医師コラムvol.6
C型慢性肝炎は治る時代になりました
近年、治療効果の高い新しい抗ウイルス薬が相次いで登場しています。ウイルスに直接(Direct)的に作用(Acting)する抗ウイルス薬(Antivirals)の頭文字をとってDAAと呼ばれています。DAAの登場で3~6か月の内服治療で95%以上の患者さんは完治できるようになりました。
C型慢性肝炎は慢性肝障害の原因として最も多い病気です。感染者は国内に約150万〜200万人いると言われています。進行すると肝硬変を経て肝臓癌になる危険が高く、日本人の肝臓癌の約65%がC型肝炎由来です。C型肝炎ウイルスは1989年(平成元年)に存在が証明されて以降、インターフェロン注射を中心とした治療が行われてきました。しかし、日本人に多い遺伝子型1bのC型肝炎は治療効果が低く、インターフェロン治療で治らなかった方や、副作用で治療を中断された方も多数おられます。DAA治療はこれらの方も同様に完治できることが報告されています。「以前インターフェロンで治らなかった」とあきらめていないで、ぜひ新しい抗ウイルス薬内服による再治療を考えられてはいかがでしょうか。

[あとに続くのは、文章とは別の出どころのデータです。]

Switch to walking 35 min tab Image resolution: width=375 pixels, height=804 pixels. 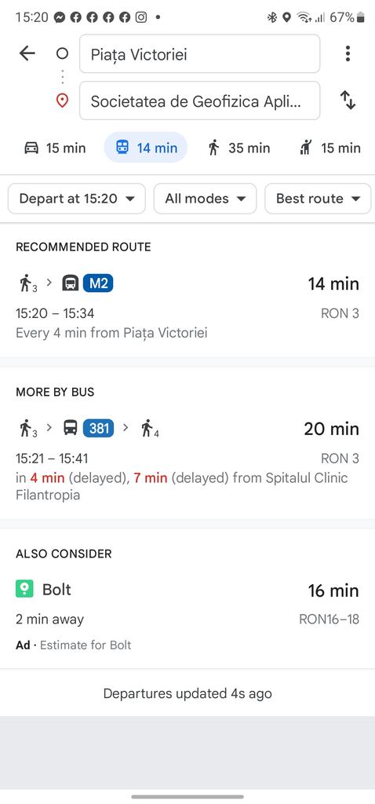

ただし、内服前に検討しなくてはならないことがいくつかあります。C型肝炎ウイルスの遺伝子型で内服するDAAは異なります。
そのほかに、
①肝硬変が進みすぎている人には使えないこと
②腎機能の程度
③持病で薬を内服中の方は飲み合わせ
④耐性ウイルスの有無等が内服前に検討すべき点です。
かかりつけの先生を通じ、専門医のいる医療機関へ御紹介いただき、DAA内服治療を検討されることをお勧めします。